Schoeller, of course, is no paparazzo. These are not “gotcha” photos. He works with the full consent of his subjects, with most of his results accompanying New Yorker profiles. How he gets them to agree to model for this candid, literally warts-and-all series is another story (and I’ll ask him about it in an interview on this blog next week), because some of his sitters come off far worse than Brody or Streep. Henry Kissinger resembles a droopy basset hound, and Christopher Walken appears to inhabit some ghost-white, genderless nether region between male and female.
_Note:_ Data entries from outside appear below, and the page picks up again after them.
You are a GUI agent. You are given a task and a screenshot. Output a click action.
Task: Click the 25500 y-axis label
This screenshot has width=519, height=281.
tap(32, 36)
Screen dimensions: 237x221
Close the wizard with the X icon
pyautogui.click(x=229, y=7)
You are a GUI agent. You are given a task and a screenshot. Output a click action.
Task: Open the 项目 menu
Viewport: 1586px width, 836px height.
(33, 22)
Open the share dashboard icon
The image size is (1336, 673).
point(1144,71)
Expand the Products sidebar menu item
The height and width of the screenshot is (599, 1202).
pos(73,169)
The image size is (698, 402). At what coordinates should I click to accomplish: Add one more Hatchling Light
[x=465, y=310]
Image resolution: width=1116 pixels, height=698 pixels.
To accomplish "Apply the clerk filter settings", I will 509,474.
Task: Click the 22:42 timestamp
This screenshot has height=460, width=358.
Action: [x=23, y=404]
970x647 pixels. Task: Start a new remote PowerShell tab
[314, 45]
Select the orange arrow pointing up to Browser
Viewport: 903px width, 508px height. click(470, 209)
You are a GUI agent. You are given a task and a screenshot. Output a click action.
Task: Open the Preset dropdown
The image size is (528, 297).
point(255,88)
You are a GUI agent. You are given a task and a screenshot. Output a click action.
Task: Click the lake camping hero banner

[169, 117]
It gets worse. I won’t mince words when I say that Alan Greenspan looks like a splotchy corpse. Under Schoeller’s lens, Sarah Palin appears scarier than her ideological positions, a Stepford wife from a botched Maybelline commercial, her eyes buried under hideously large spectacles. Jack Nicholson has the crazed air of a patient who just escaped from manacles at Bellevue, but, then again, he looks like that in most of his movies these days.

Some of the Boca Museum’s curatorial decisions were self-evidently obvious – Barack Obama and John McCain hang next to each other – while others suggest a sense of humor. An image of Donald Rumsfeld rests hilariously next to a shot of Marilyn Manson in full concert make-up. (Then again, maybe it makes twisted sense; both are controversial figures, hated in many circles.) Not all the celebs under Schoeller’s gaze resemble the Hyde-like flipsides of their Jekyllish public personae. Angelina Jolie is still sexily powerful in a Cleopatric way, and her husband Brad Pitt remains a fetching fellow, sans blemishes.

But throughout the exhibit is a pervasive sense that we’re seeing, for perhaps the first time, what these people really look like. Schoeller strips the celebrities of their celebritude, reducing them all to the same uniform level as the unknown African tribespeople that make up at least a quarter of the exhibition, their chapped lips speaking to parched lifestyles. Schoeller is an egalitarian artist, presenting all of his subjects with photographic parity and, indeed, making us see many of them anew. And with images of these people reinforcing the familiar every day on the Internet and our TV screens, this is an astonishing feat.